Murkowski voted against those earlier bills. She was one of three GOP senators to help defeat a “skinny repeal” bill in July, which had the central component of repealing the mandate.
 
Murkowski did not mention the tax bill in her written piece on Tuesday, but her support for repealing the mandate indicates she would not object to including that provision in the tax bill.
 
She said she worried that insurance is not affordable for some people, who are then being fined for going without coverage by the mandate.
 
“People have been forced out of the market by the high cost of insurance, with some often forced to pay a tax because the price of insurance was too high for them to afford,” she wrote.
 
She pointed to a bipartisan ObamaCare stabilization bill from Sens. Lamar Alexander (R-Tenn.) and Patty Murray (D-Wash.) as an important part of stabilizing the health insurance market.
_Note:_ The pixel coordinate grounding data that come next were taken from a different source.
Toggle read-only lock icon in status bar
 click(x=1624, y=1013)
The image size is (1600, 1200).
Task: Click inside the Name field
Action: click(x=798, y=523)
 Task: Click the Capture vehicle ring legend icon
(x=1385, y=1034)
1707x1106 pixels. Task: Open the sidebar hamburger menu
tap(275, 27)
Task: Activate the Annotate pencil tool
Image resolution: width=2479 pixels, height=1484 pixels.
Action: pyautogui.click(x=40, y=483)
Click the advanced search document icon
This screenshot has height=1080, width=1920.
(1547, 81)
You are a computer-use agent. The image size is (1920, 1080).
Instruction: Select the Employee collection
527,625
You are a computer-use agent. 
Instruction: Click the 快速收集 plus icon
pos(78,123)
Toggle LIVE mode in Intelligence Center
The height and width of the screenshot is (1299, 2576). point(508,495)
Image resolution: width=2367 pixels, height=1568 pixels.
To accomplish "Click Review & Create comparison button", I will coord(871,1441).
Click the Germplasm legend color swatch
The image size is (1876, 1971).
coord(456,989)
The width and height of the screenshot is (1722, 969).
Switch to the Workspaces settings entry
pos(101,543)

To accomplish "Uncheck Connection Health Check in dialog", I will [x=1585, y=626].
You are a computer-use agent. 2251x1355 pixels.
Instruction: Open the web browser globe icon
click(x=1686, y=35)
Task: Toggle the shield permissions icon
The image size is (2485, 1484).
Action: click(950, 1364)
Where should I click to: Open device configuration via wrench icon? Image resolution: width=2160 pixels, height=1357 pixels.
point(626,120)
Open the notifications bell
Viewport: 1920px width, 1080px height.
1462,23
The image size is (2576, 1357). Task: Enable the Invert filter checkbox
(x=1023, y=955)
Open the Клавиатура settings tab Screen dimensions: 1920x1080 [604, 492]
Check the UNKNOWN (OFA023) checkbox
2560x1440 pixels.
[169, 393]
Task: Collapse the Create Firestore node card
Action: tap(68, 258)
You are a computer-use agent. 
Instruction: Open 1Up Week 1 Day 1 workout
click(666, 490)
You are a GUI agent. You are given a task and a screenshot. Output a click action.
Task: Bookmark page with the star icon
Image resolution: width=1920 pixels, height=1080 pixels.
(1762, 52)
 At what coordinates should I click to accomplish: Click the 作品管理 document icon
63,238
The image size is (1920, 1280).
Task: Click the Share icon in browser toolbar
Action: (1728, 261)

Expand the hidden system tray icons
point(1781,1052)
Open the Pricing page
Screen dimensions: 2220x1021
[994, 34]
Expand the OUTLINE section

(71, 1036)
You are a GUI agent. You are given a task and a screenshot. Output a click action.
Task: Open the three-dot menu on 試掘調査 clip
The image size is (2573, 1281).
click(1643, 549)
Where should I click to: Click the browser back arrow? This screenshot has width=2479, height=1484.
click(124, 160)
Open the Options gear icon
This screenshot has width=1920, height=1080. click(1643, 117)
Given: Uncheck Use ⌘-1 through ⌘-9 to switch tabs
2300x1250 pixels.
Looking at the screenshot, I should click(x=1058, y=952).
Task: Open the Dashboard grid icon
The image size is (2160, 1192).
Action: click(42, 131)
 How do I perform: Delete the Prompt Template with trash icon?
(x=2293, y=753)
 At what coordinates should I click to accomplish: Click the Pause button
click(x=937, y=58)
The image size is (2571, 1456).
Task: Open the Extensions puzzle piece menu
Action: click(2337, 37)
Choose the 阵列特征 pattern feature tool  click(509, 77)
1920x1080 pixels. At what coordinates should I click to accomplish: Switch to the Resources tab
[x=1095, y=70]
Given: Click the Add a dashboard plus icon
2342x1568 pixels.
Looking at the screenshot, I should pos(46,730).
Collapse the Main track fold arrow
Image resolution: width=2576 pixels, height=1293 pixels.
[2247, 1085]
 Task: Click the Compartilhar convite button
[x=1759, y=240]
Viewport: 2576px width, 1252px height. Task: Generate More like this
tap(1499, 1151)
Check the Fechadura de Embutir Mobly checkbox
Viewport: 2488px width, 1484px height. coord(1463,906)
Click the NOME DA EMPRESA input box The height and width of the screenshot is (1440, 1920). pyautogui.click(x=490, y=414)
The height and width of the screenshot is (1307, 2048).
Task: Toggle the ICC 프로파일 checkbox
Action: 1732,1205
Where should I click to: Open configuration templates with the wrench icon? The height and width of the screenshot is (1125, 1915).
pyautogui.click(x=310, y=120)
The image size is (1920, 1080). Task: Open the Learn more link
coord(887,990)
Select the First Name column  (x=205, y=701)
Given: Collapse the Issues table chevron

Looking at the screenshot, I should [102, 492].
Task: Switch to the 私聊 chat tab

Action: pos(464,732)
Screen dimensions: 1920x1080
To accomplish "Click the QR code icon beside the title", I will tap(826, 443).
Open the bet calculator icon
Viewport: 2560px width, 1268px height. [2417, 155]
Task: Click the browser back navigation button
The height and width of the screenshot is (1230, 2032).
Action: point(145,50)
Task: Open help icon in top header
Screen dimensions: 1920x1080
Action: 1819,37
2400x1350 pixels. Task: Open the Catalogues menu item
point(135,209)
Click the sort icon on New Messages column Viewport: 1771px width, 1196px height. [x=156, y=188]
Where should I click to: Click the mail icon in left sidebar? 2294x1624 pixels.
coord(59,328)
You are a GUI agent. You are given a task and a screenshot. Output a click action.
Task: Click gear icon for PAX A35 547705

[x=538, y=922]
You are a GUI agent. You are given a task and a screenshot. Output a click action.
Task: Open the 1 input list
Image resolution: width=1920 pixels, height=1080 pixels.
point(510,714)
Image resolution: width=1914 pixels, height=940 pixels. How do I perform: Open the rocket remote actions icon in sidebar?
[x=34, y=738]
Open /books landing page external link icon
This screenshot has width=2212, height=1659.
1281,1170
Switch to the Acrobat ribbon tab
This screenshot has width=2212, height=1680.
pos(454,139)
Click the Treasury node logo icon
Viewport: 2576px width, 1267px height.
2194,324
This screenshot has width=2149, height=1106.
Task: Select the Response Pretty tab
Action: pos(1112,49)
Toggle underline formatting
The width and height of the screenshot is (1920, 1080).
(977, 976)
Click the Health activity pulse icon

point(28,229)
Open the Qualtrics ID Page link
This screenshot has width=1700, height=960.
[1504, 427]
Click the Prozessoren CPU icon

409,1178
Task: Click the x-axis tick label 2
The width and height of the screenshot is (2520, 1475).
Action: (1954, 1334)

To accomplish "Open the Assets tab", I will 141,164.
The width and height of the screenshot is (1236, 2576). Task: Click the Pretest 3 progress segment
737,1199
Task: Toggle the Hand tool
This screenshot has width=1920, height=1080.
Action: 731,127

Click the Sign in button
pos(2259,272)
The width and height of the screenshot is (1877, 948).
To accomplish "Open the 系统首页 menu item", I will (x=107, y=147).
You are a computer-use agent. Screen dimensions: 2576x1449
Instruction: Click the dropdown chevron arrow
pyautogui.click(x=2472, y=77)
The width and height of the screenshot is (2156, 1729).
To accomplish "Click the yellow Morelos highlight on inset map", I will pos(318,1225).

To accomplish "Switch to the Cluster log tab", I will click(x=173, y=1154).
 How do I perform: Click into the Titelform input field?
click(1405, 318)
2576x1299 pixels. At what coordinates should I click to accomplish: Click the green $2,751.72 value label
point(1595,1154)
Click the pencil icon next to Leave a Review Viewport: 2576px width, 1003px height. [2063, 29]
But she did not specify that the measure needed to pass before the tax bill.
 
“While I support repealing the individual mandate, I strongly support enacting the bipartisan compromise Alexander/Murray legislation into law as fast as possible to stabilize our markets, provide more control to states and more choices to individuals,” she wrote.
 
Insurers and many health policy experts warn that the market would be destabilized and premiums would rise without a mandate because fewer healthy people would sign up, leaving just sicker and costlier people.
 
The Congressional Budget Office estimates premiums would rise 10 percent but markets would remain stable in almost all areas of the country without a mandate.
 
Sen. Susan Collins (R-Maine) has taken a tougher stance than Murkowski, saying the Alexander–Murray legislation and another bill to provide stability funding known as reinsurance should pass before the tax bill with mandate repeal.